Atropine is a poisonous alkaloid that occurs naturally in belladonna and several other plants of the nightshade family, Solanaceae. The substance may be derived from these plants for medical use, but in recent years, it has become an increasingly common practice to utilize synthetic substitutes instead.

Chemically similar in some regards to acetylcholine, within the body, atropine interferes with the nerve impulses normally conveyed by the neurotransmitter. The effects resulting from this action are numerous and diverse. Inhibition of the vagus nerve, for instance, usually causes an increase in heart rate, while the relaxation of smooth muscle comprising the bronchial tubes as well as the drying of saliva and nasal secretions clear the air passages and make breathing easier. Atropine also eases spasms in the intestines and dilates the pupils. Other, less desirable, effects of atropine usage may include light-headedness, dizziness, confusion, soreness of the eyes, and skin rash.

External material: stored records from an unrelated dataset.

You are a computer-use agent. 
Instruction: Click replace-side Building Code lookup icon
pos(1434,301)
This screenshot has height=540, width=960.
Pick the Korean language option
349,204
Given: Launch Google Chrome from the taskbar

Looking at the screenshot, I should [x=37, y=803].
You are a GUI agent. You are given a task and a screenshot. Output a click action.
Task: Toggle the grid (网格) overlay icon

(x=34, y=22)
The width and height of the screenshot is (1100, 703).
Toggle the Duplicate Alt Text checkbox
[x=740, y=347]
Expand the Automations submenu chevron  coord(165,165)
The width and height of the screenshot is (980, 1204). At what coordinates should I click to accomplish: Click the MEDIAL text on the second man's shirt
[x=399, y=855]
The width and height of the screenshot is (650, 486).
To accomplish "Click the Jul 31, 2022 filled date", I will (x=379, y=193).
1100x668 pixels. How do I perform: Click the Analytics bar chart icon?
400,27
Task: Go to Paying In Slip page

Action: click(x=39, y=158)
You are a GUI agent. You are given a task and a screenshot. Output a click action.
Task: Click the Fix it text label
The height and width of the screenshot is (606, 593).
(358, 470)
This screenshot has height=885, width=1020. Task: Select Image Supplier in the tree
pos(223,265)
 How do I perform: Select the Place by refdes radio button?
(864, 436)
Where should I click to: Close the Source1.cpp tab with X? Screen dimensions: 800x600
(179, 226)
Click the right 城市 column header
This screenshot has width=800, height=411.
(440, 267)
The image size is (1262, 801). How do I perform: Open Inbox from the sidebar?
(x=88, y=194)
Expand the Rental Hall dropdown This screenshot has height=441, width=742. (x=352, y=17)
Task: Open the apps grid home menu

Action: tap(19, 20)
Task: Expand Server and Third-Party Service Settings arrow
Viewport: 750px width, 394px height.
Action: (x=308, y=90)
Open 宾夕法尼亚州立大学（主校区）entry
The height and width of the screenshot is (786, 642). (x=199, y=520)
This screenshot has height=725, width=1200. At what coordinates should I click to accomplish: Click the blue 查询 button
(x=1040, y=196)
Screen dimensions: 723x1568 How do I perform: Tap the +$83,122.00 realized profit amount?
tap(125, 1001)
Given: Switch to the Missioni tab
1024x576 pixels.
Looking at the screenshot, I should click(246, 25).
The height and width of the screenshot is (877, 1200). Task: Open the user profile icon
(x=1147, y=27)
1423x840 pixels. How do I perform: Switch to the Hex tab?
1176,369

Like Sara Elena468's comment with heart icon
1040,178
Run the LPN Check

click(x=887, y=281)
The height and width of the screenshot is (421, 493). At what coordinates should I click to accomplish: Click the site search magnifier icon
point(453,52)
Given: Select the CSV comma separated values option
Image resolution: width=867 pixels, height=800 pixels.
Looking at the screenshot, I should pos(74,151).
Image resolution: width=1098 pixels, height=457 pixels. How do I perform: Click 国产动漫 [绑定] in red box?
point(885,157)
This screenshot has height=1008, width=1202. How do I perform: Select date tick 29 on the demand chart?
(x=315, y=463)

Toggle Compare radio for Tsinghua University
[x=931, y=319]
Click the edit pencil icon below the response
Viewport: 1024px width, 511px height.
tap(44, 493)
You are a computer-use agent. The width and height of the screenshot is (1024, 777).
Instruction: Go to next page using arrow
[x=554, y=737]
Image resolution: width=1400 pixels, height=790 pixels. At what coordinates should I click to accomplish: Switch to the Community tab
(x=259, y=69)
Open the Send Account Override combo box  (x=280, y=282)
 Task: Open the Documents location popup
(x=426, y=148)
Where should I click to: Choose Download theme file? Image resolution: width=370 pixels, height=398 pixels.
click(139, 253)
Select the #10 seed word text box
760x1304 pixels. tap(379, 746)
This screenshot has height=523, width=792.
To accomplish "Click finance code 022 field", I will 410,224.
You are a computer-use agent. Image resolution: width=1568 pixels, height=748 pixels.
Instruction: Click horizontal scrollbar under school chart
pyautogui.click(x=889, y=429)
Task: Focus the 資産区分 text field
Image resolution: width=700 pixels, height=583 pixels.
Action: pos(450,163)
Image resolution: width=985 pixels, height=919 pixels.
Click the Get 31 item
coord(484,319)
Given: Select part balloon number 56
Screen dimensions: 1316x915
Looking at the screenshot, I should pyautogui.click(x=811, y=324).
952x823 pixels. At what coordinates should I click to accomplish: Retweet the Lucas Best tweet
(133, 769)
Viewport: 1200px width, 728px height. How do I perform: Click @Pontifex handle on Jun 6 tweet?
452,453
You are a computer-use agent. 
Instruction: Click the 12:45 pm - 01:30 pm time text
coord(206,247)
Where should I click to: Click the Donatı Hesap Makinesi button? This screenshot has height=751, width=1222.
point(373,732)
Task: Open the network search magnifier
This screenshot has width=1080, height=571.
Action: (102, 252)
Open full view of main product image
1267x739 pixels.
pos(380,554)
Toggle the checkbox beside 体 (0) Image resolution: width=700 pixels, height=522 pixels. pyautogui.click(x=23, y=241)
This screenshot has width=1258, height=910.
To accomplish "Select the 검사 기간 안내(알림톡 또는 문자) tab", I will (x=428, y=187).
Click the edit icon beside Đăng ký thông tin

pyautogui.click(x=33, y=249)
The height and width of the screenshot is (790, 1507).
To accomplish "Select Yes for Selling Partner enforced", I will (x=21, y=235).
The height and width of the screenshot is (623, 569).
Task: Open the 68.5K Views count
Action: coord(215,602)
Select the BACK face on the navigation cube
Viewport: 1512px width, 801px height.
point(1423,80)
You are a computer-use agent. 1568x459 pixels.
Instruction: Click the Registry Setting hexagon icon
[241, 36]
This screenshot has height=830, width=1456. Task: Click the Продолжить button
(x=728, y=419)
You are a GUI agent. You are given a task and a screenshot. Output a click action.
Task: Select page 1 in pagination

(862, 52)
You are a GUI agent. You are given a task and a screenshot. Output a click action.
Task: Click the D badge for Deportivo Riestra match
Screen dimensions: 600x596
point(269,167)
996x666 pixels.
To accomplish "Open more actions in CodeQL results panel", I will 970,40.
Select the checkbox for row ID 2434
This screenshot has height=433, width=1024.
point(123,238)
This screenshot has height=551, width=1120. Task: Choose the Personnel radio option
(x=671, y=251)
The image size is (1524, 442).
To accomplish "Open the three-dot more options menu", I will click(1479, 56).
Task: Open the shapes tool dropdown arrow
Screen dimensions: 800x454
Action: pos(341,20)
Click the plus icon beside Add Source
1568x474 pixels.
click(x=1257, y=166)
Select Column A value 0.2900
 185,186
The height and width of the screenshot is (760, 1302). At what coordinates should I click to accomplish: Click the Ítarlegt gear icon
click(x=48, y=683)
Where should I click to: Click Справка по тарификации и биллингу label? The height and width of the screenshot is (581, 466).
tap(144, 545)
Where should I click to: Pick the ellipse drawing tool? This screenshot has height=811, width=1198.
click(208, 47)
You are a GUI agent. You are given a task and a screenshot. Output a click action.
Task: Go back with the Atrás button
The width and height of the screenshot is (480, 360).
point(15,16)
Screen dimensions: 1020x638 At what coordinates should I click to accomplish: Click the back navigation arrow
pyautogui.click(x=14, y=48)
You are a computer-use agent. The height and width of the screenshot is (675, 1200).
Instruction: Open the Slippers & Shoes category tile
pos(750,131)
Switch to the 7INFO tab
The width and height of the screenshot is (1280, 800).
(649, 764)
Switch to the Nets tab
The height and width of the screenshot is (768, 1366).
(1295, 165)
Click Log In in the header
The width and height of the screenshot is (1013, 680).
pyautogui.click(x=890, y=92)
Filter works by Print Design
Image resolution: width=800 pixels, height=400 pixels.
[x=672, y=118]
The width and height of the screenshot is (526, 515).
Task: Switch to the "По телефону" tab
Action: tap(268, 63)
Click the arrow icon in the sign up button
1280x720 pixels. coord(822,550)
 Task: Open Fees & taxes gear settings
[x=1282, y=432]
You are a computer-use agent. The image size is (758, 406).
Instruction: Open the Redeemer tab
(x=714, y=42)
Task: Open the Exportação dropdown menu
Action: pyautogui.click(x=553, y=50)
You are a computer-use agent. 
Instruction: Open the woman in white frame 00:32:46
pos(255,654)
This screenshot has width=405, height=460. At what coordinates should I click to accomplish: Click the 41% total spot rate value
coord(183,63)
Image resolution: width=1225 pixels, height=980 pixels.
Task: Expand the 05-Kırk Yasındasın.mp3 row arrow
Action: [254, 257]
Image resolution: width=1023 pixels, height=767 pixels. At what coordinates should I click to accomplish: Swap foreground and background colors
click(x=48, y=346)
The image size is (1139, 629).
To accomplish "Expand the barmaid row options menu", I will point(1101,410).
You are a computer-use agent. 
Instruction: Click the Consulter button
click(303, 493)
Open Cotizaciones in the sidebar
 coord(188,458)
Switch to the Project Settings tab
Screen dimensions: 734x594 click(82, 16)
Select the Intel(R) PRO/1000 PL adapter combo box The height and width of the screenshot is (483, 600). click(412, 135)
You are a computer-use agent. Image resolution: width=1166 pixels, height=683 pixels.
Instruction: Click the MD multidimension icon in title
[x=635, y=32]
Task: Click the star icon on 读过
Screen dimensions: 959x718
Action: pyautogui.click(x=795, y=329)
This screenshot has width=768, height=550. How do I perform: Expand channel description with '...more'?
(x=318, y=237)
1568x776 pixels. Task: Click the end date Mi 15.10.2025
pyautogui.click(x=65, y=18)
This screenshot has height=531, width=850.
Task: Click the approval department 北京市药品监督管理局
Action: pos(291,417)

The primary medical uses of atropine have changed somewhat over the years. The drug, for instance, was once heavily utilized as respiratory stimulant, but relatively recently the hormone epinephrine has become the preferred treatment for bronchial asthma and similar conditions. One of the chief reasons for the decrease in the popularity of atropine for some purposes is the wide array of effects produced by the drug, the medical community increasingly coming to favor synthetic drugs that generate a similar, but narrower, range of corollaries. Nevertheless, atropine is still often utilized in several applications, such as the preparation for general anesthetic, the treatment of bedwetting, the control of heart function, and the dilation of the eyes for vision screenings.